Element and text location data

....

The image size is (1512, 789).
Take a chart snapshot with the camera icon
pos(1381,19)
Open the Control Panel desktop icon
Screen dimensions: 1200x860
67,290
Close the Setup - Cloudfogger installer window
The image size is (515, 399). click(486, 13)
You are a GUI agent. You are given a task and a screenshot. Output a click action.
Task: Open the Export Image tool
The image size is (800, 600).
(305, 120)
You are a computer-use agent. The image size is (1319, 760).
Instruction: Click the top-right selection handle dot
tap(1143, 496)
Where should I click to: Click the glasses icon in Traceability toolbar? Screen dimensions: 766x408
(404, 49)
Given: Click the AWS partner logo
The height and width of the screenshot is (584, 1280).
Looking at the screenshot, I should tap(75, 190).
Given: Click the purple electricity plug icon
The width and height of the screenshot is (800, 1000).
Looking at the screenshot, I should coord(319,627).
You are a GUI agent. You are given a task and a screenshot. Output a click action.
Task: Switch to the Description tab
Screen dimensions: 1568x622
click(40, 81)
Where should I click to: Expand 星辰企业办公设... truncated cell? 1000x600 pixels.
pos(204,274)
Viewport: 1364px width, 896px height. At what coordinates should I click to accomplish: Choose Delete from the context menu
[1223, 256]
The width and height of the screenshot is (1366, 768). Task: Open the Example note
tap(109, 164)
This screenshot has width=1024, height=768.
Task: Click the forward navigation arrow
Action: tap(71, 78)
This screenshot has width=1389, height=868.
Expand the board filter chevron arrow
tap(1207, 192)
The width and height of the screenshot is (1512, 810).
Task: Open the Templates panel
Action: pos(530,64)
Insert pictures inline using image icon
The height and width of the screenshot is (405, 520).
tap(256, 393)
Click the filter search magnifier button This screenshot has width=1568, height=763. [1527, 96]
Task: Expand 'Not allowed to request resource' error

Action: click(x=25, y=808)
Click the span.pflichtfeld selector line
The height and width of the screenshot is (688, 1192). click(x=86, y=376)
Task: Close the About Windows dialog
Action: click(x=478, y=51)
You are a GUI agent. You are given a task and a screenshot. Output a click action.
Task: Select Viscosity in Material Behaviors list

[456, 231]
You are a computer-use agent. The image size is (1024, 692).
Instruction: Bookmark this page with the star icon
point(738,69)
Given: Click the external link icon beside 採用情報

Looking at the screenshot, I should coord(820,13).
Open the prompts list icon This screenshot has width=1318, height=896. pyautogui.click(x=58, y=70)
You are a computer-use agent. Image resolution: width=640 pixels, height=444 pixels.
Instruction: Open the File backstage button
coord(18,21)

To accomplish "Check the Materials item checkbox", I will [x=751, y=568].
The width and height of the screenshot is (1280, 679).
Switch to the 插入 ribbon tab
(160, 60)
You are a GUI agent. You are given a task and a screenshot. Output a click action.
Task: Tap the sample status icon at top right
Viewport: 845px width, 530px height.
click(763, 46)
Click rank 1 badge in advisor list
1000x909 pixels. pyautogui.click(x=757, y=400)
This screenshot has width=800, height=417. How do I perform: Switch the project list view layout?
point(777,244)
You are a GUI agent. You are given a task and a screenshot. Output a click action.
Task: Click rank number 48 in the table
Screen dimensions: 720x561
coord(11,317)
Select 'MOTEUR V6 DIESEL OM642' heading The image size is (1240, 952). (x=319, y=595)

....

● **Job**: Locate each line in the items above that contains the string "Instruction" with the same capitalization, and copy every such line.

● **Written response**:
Instruction: Click the top-right selection handle dot
Instruction: Bookmark this page with the star icon
Instruction: Open the File backstage button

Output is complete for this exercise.